The Top 25 Minority Executives in Healthcare recognition program, along with the woman leaders program we hold every other year, are the two most important recognition programs we have.
We get more attention for our 100 Most Influential awards. But these awards are more important because they have a broader social purpose. They are designed to highlight the importance of maintaining and increasing the diversity of the top ranks of the healthcare industry.
I spoke recently with the CEO of New York City Health & Hospitals, Dr. Ram Raju, who is one of our honorees tonight. He has the unenviable task of needing to close a $2 billion budget gap by 2020 while improving his system to attract private-pay patients.
I have a huge advantage compared to the prestigious academic medical centers against which I compete, he told me. If you go into one of my 11 hospitals or dozens of clinics, you will see a workforce that looks like the surrounding communities. In the south Bronx, the hospital workforce is Hispanic. In central Brooklyn, it is Russian immigrants. Having culturally competent caregivers is my competitive advantage, he said.
The same is true for top leadership. We cannot have a healthcare system that adequately serves an increasingly diverse population unless our healthcare institutions have a culturally diverse leadership.
I would be remiss if I didn't make note of the cultural moment we're passing through as we pause to honor this year's honorees. Last week, Muhammad Ali, probably the greatest heavyweight boxer of all time, passed away after living the second half of his adult life with a debilitating disease.

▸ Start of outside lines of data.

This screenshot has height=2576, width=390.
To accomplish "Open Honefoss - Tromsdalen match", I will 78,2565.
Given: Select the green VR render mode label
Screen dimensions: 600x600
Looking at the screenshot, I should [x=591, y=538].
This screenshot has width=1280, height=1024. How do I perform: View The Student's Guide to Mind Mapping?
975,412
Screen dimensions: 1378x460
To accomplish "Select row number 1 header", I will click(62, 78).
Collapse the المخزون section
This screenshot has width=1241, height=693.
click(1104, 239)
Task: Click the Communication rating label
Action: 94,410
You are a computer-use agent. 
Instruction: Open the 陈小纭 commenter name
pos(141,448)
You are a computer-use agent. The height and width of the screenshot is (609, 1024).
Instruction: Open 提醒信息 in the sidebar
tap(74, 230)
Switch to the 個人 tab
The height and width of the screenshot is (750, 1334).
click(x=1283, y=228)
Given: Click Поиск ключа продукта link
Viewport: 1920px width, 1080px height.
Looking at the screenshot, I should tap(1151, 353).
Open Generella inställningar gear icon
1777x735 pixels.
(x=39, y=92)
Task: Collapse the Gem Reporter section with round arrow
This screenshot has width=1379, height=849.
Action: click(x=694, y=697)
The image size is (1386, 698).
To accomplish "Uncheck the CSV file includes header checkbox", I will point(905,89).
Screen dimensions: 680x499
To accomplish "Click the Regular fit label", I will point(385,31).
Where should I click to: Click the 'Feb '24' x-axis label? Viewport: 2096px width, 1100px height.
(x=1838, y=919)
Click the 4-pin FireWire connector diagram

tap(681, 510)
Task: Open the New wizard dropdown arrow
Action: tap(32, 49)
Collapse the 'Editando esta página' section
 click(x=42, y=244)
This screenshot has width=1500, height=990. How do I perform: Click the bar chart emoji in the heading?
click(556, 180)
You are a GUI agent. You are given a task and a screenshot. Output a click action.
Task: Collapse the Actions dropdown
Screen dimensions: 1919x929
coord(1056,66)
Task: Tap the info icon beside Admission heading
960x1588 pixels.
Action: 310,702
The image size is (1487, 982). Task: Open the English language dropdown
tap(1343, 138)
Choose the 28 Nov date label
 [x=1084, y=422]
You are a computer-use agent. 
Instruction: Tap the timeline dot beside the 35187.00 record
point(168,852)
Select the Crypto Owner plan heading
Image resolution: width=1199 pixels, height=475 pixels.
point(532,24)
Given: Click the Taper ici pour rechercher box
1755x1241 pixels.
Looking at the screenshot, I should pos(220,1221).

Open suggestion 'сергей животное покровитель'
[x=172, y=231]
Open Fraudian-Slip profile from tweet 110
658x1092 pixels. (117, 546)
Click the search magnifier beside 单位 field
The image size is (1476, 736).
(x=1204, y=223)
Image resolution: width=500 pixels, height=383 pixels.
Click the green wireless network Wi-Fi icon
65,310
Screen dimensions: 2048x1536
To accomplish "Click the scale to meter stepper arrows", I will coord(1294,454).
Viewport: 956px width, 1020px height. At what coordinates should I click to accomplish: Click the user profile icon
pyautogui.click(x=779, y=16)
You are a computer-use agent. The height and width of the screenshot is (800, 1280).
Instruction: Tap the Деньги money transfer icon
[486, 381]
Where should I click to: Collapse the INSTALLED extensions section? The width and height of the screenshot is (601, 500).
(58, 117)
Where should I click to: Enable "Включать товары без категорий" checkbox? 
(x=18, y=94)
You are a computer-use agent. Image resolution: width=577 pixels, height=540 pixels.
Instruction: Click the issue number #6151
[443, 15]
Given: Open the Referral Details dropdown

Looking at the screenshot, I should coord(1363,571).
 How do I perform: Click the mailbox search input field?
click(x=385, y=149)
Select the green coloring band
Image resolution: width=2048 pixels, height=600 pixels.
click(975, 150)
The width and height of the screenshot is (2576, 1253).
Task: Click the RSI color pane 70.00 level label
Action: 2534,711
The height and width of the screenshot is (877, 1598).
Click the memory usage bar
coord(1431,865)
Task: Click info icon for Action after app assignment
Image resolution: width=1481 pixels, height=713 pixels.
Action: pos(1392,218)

The early years of his career—from his winning the title from Sonny Liston in 1964 to his refusal to register for the Vietnam War era draft in 1967—coincided with my years in high school, where I was sports editor for my high school newspaper. He had a major impact on my life, especially what he had to say about the war.
The media love showered on Ali last week is not how I remember it. Most news accounts sanitized his stance on the war. They repeatedly reported how he said, “I ain't got no quarrel with them Viet Cong.” What was forgotten was that within weeks of that comment, black protesters on American campuses—often fighting for increased minority enrollment—would be carrying signs saying, “No Viet Cong ever called me,” and I won't say the last word.
Ali himself would later pick up the phrase. The point is that his courageous stance on the war was intimately linked to the fight against racism then raging in the U.S.—a fight, as we're learning from this year's presidential campaign, which is never won.
In the year 2016, we have a major party candidate proclaiming from a public podium that an Indiana-born judge cannot preside fairly over a trial because of his Mexican heritage. This is racism pure and simple.
It behooves all of us in public life, whether it is because of our high position or because we have a public or media platform to speak out, to condemn this very un-American activity.
And tonight, let it serve as a reminder that it takes courage to fight the entrenched racism of our society that made it more difficult for you, our honorees, to achieve high office and advance in your careers.
So let me add that to our listed criteria for our honorees. Yes, you must serve in a senior executive role; inspire change; share expertise; serve as a mentor; advance diversity in the industry; and provide leadership outside your own organization.
But to do any of that, you must have the courage to stand up against those who would use race or ethnicity to stand in the way of progress and a better America. So for that, I congratulate all of you.
This is an edited version of comments Merrill Goozner delivered at Modern Healthcare's Top 25 Minority Executives in Healthcare dinner held last week in Chicago.